Log2^999>log999^2, log to the base 2.

exponents get wild really fast, so that's probably bigger than just something squared. :)

You can round it 2^999 ~2^1000 and 999 ^2 is ~1000*1000.

if we go on doubling 2, beyond a point it is huge compared to multiplying 999 only 2 times

Can't we use the 'no. of possibilities or cyclicity?

Let's assume 999^2 as 1000^2. We know from simple multiplication that 1000^2 is 1 million.
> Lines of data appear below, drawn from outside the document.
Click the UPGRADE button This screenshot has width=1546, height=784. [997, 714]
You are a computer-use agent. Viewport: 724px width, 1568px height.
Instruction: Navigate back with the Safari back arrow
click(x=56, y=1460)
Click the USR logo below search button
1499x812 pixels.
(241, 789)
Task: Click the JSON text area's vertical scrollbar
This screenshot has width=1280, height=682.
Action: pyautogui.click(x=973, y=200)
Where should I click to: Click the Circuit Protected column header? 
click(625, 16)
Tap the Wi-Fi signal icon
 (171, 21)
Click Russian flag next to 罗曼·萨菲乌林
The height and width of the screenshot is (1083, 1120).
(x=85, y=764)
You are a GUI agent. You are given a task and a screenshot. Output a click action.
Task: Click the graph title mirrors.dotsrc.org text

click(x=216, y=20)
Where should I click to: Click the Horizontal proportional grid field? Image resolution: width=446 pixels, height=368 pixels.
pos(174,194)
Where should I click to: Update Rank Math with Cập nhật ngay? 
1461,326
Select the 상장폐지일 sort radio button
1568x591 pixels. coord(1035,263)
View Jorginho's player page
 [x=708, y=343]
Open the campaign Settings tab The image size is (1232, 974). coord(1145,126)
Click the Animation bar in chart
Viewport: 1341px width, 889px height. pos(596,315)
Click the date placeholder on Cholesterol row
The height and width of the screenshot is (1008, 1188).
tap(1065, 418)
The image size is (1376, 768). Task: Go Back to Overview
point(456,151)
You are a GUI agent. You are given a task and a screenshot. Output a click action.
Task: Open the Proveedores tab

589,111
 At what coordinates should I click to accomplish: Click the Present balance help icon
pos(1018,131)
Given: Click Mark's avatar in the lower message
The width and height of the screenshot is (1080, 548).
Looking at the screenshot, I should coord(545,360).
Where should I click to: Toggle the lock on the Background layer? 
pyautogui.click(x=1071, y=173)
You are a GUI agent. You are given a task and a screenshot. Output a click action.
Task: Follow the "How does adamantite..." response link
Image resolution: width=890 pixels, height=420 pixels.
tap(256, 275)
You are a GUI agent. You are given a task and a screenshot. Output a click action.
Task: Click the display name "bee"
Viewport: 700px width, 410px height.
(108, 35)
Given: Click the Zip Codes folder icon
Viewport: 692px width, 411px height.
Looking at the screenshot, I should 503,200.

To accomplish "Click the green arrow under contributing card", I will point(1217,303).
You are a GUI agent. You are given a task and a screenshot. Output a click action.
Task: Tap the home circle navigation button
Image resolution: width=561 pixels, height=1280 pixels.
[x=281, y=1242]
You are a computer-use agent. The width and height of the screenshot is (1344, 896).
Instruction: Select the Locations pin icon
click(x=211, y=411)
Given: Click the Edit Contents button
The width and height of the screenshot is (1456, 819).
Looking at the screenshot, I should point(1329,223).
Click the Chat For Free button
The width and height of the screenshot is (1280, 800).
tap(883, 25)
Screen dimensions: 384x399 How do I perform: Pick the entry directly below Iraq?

But we also know that even 2^27> 1000000. And it's obvious that 1000^2> 999^2. Meaning 2^999>999^2.

log2 (2^999) = 999

log2 (999^2) = 2log2 (999)

log2 999

2^10 = 1024

let's assume that log2 999 = 9

so 2log2 (999) = 18

999 > 18

so

2^999 > 999^2

Do you even need a solution for this ? especially, when there is a calculator.

(2powe10) = 1024 99 to the power of 1024 obviously greater than 2 power to the 999.

it can be done with simple logic i.e 2^999 will consist 2 ,999 times whereas 999^2 will consist 999 , 2 times so we can easily say that 2^999 is the correct ans.

Knowing properties of exponents and rewriting the fractions using estimates is how I solved it.

To show that 2^999 is larger than 999^2 , simply take log base 2 or log base 999 of both sides.

After completing that, I was left with

999>2log_2(999)

If you understand logs, simply looking at this makes it obvious that the LHS is much larger, but more simplification makes it more clear.

999/2 (~500) > log_2(999)

You know that 500 is larger than log 2 (999), because log 2(1024) is larger than log_2(999) and it is only equal to 10.

999/2 is clearly much larger than 10.

This is an eyeballer when you simplify.